Are devices connected through PCI guaranteed to deliver data at a certain speed?
No. To my understanding, PCI is a shared bus with bus mastering, a feature that allows a single device to temporarily utilize the full bus bandwidth. In non-server environments, that usually means 133MB/s of bandwidth. Once you have a few I/O cards on the PCI bus, you can see how bandwidth might become scarce under load. Misbehaving devices can also adversely affect latency; some controllers hang until its drive responds to I/O, but granted, that's an abnormal situation.
When communicating with the device, I would like my UI to stay responsive. Is it a good idea to kick off communication with the device in a (threadpool) thread, or is the overhead associated with this too large compared to how fast accessing the PCI bus is?
When writing user-facing software, it always a good idea to separate the UI from I/O or other potentially long-running processes. For example, the modern Android SDK enforces this in its HTTP client - it throws an exception if an HTTP request is executed on the UI thread.

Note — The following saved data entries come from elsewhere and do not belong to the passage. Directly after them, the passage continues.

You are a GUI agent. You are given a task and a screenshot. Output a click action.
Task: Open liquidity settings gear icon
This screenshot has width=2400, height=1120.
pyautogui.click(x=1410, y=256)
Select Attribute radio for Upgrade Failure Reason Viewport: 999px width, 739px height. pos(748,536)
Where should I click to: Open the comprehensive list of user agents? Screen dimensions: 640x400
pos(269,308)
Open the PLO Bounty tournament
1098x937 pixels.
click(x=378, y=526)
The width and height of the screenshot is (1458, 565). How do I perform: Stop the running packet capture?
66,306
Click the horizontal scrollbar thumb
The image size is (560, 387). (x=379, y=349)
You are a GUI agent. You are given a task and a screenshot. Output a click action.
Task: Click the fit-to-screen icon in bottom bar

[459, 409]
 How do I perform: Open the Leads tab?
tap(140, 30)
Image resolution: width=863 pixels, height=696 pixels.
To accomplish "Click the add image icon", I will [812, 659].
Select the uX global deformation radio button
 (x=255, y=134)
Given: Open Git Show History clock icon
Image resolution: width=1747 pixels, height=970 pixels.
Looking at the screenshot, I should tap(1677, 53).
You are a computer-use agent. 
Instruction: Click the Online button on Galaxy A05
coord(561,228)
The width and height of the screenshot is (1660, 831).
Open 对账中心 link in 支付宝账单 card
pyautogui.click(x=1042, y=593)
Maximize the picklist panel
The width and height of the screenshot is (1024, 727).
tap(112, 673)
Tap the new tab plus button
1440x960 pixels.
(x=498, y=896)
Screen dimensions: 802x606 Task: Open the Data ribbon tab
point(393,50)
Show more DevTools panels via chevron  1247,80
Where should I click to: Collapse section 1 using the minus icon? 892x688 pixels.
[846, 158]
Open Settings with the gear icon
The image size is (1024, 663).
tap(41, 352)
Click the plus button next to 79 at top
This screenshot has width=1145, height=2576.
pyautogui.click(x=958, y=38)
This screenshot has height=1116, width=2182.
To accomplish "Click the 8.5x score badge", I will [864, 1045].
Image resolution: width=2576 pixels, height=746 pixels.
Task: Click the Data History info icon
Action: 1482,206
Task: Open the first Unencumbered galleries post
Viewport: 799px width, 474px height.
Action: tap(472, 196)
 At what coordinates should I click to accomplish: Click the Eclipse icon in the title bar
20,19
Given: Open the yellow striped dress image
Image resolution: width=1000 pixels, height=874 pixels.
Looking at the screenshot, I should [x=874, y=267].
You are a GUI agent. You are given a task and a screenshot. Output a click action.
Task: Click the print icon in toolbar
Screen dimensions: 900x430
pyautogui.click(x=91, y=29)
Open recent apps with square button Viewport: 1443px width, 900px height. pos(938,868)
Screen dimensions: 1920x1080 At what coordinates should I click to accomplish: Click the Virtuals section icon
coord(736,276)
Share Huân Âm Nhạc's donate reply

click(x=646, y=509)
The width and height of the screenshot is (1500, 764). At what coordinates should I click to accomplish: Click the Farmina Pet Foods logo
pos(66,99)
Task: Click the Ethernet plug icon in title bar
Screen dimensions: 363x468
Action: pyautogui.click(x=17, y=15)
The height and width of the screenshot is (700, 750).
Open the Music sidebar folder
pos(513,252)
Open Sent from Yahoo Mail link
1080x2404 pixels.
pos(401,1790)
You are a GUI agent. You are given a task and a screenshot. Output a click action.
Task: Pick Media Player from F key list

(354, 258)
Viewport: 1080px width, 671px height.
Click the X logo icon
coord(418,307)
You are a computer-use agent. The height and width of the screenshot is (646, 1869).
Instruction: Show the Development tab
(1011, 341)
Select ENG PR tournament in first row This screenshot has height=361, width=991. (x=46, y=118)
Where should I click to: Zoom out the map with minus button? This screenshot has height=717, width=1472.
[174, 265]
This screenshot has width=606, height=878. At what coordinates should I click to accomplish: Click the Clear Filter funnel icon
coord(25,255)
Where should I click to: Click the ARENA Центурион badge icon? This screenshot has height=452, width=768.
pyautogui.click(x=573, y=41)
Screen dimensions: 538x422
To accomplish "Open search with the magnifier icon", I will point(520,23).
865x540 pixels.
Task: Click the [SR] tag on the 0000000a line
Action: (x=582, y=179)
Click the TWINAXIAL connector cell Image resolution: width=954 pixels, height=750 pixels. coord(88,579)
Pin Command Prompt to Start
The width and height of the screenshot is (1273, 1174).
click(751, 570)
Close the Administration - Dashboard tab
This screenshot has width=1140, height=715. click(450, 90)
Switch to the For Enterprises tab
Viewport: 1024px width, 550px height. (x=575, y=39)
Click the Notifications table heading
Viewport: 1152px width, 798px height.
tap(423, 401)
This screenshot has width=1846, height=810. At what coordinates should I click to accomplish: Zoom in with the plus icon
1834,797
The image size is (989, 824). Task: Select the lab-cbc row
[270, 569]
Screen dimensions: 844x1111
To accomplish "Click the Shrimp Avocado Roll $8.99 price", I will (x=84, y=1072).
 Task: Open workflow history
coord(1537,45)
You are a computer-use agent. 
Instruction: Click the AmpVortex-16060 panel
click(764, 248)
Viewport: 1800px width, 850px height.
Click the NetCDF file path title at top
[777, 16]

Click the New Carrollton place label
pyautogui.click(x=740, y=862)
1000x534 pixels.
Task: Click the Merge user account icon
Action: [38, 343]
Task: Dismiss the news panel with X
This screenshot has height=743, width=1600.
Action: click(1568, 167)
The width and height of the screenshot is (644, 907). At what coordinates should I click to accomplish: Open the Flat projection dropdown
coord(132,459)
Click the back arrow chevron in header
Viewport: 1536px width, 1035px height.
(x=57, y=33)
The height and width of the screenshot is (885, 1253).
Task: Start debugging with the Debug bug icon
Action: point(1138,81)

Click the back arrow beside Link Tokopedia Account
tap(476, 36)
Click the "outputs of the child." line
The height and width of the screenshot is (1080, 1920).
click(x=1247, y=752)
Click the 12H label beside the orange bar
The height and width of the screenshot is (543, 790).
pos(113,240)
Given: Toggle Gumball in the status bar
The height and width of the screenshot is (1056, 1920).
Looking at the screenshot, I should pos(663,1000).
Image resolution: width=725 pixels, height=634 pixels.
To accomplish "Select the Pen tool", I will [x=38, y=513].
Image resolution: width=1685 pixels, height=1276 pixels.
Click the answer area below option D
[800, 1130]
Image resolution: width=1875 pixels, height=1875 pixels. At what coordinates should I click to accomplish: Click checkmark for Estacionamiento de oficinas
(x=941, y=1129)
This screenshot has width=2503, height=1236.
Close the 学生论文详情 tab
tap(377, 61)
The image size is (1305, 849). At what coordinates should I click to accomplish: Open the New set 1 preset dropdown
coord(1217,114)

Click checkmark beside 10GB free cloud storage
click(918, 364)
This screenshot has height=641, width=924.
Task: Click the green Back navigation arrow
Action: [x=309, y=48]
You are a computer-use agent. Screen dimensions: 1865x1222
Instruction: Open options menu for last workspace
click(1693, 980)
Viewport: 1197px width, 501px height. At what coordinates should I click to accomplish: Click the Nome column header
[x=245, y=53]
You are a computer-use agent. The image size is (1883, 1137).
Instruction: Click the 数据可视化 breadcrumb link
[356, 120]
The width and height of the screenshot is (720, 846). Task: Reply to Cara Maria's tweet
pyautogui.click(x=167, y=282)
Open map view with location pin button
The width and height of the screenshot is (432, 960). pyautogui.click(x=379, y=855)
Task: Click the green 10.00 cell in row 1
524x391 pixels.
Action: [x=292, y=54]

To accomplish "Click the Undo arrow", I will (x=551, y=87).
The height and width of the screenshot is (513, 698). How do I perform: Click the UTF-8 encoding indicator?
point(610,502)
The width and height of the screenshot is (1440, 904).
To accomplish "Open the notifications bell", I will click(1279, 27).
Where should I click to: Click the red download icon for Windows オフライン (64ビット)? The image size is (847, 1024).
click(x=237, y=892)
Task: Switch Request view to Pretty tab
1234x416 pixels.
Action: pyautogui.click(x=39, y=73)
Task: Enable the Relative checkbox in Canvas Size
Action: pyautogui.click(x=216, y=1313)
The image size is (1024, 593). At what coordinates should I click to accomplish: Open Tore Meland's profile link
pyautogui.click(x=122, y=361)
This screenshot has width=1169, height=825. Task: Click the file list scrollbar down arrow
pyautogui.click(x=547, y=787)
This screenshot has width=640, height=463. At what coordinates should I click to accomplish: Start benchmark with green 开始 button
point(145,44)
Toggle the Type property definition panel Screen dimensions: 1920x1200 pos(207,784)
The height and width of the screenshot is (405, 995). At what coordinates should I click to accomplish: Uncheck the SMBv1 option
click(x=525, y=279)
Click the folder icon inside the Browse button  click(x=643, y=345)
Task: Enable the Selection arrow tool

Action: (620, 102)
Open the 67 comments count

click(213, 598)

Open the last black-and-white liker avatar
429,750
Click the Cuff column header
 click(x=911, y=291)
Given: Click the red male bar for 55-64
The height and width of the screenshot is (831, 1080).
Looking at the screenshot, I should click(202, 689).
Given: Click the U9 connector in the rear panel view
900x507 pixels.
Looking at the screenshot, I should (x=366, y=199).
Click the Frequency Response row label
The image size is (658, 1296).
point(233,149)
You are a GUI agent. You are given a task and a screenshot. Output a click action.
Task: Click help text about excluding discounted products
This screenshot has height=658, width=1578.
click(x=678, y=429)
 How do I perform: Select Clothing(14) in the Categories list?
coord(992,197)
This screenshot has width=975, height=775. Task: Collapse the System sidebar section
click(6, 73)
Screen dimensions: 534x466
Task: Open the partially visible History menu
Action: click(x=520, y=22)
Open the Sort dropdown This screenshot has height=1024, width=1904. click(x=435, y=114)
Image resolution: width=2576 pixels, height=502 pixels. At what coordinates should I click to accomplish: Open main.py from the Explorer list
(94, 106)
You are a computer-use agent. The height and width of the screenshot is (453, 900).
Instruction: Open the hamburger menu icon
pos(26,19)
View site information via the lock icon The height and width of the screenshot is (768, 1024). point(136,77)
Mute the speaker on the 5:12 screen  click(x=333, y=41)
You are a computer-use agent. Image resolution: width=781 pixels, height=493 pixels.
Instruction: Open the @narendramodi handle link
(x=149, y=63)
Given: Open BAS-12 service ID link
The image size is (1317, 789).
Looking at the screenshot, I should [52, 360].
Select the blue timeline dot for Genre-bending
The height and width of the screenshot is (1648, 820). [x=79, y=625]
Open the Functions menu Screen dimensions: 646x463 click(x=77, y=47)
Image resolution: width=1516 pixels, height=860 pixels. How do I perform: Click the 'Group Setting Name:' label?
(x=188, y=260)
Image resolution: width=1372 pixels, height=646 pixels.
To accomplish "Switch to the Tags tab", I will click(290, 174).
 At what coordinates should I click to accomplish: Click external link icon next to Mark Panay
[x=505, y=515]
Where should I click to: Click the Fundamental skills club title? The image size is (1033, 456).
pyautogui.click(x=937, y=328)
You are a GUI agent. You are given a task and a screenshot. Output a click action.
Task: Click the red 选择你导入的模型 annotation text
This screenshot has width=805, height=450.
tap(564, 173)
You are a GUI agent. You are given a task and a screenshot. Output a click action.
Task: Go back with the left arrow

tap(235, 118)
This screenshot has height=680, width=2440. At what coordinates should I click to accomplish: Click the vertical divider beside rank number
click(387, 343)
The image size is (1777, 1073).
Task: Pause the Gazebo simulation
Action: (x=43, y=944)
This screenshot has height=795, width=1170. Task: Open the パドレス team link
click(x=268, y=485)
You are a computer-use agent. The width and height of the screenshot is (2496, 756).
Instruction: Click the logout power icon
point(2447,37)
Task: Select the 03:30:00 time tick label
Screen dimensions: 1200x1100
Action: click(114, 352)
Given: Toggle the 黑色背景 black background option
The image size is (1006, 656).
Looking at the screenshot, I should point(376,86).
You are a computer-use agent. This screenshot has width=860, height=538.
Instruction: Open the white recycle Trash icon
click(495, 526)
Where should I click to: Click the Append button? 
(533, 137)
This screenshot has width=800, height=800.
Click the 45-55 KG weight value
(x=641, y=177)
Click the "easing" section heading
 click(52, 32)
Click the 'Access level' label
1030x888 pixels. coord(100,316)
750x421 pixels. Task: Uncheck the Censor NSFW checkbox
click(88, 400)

Depending on the version of the .NET framework you are targeting, you have several options for separating the device communications from the UI. Take a look at Parallel Processing and Concurrency in the .NET Framework for a high-level overview of the various options. Threading is low-level abstraction, and you may find it easier and less error-prone to use a higher-level abstraction such as Tasks or C#'s async and await keywords.